YouTube Just Ate TV. It's Only Getting Started
YouTube as Powerful Tool vs. Unreliable Slop
- Many praise YouTube as an unmatched learning platform for DIY: car repair, electronics, woodworking, etc., enabling complex projects without formal training.
- Others stress that a lot of “how‑to” content is dangerously wrong or hyper‑specific (“how this one guy fixed this one car”), with poor diagnosis and overconfident amateurs.
- Concern that upcoming AI-generated “vidgen” content will flood the site with plausible but unsafe tutorials.
Monetization, Ads, and Third‑Party Clients
- Strong frustration with increasing mid‑roll ads, sponsor reads, and perceived “enshittification.” Some say YouTube has become “unwatchable” without blockers.
- Split between those who consider YouTube Premium “totally worth it” and those refusing to pay Google on principle or citing regional price discrimination.
- Third‑party clients/extensions (SmartTube, NewPipe, SponsorBlock, uBlock, etc.) are widely used to remove Google ads, skip creator sponsorships, hide Shorts, and customize UI.
- Debate over ethics: some equate heavy ad‑blocking/piracy with refusing to pay artists; others say ad avoidance isn’t piracy and DMCA abuse makes supporting the monopoly dubious.
Piracy and the Streaming Backlash
- Many report a “piracy comeback” due to streaming fragmentation, rising prices, territorial restrictions, and disappearing/bowdlerized content.
- Pirated + self‑hosted setups (Usenet, torrents, Jellyfin/Plex, seedboxes) are described as now matching or exceeding streaming UX, especially for subtitles and library control.
- Multiple proposals for mandatory licensing / “everything” subscriptions or per‑episode pricing; skepticism they’d stay affordable under current copyright regimes.
Content Quality, Kids, and Ethics
- Widespread concern about exploitative or misleading high‑view content: monetized kids, dangerous pranks, fake game shows, and deceptive CGI stunts targeted at children.

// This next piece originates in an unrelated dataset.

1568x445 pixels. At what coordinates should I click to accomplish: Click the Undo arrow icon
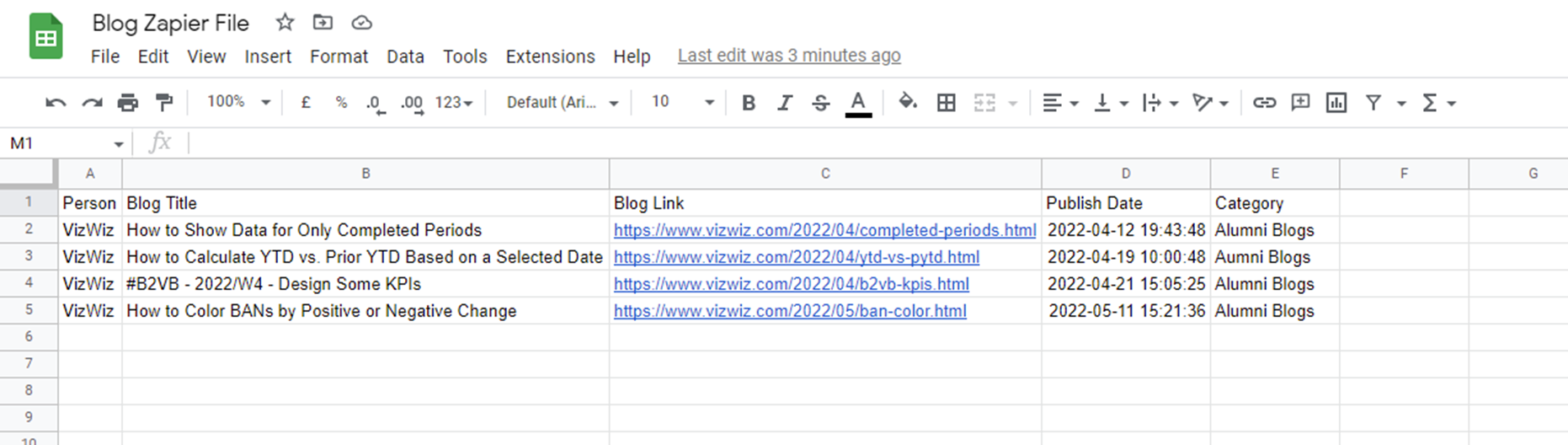56,103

- Some argue TV at least has institutional editorial/ethical filters; others counter that YouTube’s channel model already acts as a business/brand layer.
Recommendations, Politics, and (Alleged) Censorship
- Many feel the recommendation engine has degraded: over‑recommends single topics, pushes junk/Shorts, repeats old or watched videos.
- Some report constant exposure to extreme political/ragebait content despite “not interested” feedback; others say their feeds are apolitical and blame user behavior or extensions.
- Accusations that YouTube algorithmically suppresses certain political views; others respond that de‑ranking is not censorship and no one is owed promotion.
TV vs. YouTube and Viewing Patterns
- Several see “prestige TV” in decline and YouTube filling the gap with mid‑effort but engaging long‑form projects, engineering builds, and niche education.
- Others say they’re abandoning YouTube for public/state TV, books, or physical media due to ads, ragebait, AI, and “brain‑rot” Shorts.
- Some note that despite all complaints, YouTube dominates their viewing time and clearly is becoming the default global video platform.
UX, Features, and Localization Frustrations
- Complaints about YouTube’s TV app UX being poor compared to SmartTube or local media apps.
- Irritation at forced AI translation and auto‑dubbing of titles/audio based on geography, with limited ability to disable.
Broader Reflections
- Some argue YouTube’s rise, and Hollywood trade press now acknowledging it, signals a structural shift in video media.
- Others emphasize that HN’s piracy‑heavy, ad‑blocking perspective is unrepresentative of the general population, even if it highlights real pain points.